- Article -
▽
Officials in Bonney Lake, which, along with Orting, is the closest city to the county land that Cascadia is planned on, are also working to prepare for the project’s windfall. Bonney Lake Public Works Director Dan Grigsby said several mitigation projects have been planned, including adding an additional left turn lane for westbound traffic and a new traffic signal at the intersection of State Route 410 and the Sumner-Buckley Highway and adding sidewalks to the Sumner-Buckley Highway. A planned project that the city and Pierce County are teaming up on is to create a road on the as-yet-unpaved section of 198th Avenue East, which would create a direct route between Cascadia and Mountain View Middle and Bonney Lake High schools.

“The biggest development impact on the city is ... from additional traffic that would flow through our city,” Grigsby said, adding that the projected population of Cascadia, about 30,000, is double the size of Bonney Lake. “We’re working on that.”

Bonney Lake Mayor Neil Johnson said that Kuo and Cascadia officials have mitigated much of their impact, giving the city money for some of those projects. He said he speaks often to Kuo and thinks that as long as Cascadia lives up to the promise of offering thousands of new jobs, the development will be positive for the city.

“If it remains an employment-based community, it could have a positive effect for Bonney Lake,” Johnson said. “That’s what we’ve been banking on ... that’s the biggest key.”

Still, Johnson said, he understands Enslow’s concern for traffic. It’s a concern he shares as well.

“There will be a traffic flow and (we worry about) how will people live the plateau?” he said, adding that his greatest fear is creating a massive housing-only development like Sunrise Village on South Hill. “From that standpoint, (Cascadia officials) have done a good job with mitigation. I think the big question will be in 10, 15, 20 years, will the state and county follow through on (construction) that they are planning? All it takes is for (one) road not to happen and ... that could be gridlock.”
△
Summarize the article above in two sentences.

- Given records -
▽
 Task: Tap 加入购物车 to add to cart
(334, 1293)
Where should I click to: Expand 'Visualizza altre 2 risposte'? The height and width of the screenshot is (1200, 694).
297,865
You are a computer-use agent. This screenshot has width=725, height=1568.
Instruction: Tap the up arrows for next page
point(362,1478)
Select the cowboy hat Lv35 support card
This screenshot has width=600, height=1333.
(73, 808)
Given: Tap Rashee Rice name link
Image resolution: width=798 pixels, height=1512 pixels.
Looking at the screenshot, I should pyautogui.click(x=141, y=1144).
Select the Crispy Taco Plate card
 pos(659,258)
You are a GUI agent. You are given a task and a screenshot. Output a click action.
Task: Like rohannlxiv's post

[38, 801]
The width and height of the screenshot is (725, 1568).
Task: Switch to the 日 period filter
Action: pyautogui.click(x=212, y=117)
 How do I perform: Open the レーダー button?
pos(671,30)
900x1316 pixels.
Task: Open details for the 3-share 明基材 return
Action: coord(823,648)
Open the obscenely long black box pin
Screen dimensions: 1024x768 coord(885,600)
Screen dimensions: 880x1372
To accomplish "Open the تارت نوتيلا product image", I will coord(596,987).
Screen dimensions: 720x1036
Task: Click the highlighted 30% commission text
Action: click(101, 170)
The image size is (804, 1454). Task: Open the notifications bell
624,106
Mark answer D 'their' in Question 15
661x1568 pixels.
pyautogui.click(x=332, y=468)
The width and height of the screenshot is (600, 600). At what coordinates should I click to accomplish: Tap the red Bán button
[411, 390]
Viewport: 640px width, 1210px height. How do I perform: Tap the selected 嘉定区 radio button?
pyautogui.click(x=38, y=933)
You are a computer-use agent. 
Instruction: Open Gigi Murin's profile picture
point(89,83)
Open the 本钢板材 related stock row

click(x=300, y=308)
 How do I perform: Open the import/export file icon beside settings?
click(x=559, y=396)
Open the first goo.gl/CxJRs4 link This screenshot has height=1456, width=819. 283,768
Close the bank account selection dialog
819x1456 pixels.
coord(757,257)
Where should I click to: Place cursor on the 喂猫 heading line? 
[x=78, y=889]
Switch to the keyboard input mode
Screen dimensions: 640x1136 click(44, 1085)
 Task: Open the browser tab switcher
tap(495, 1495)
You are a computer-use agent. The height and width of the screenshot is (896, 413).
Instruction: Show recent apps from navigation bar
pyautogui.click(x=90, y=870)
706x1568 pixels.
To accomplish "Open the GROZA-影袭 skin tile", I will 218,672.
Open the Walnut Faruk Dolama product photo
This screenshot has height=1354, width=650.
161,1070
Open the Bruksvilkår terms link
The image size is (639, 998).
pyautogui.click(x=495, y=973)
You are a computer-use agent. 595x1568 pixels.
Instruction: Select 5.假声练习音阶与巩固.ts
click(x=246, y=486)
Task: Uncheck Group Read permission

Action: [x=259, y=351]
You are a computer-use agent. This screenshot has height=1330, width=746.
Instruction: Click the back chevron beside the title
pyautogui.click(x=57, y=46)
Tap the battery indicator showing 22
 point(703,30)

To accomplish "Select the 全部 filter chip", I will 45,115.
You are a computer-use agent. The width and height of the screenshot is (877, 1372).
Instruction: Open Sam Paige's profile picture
△
- Solution below -
Bonney Lake is planning traffic projects ahead of Cascadia, including a new left turn lane and signal at State Route 410 and the Sumner-Buckley Highway, sidewalks, and a road on 198th Avenue East, since its public works director sees added traffic as the biggest impact from a development projected at about 30,000 people, double the city's size. Mayor Neil Johnson says Cascadia has paid toward some of those projects and could benefit the city if it stays employment-based, but he worries about traffic and whether the state and county will build the roads they plan.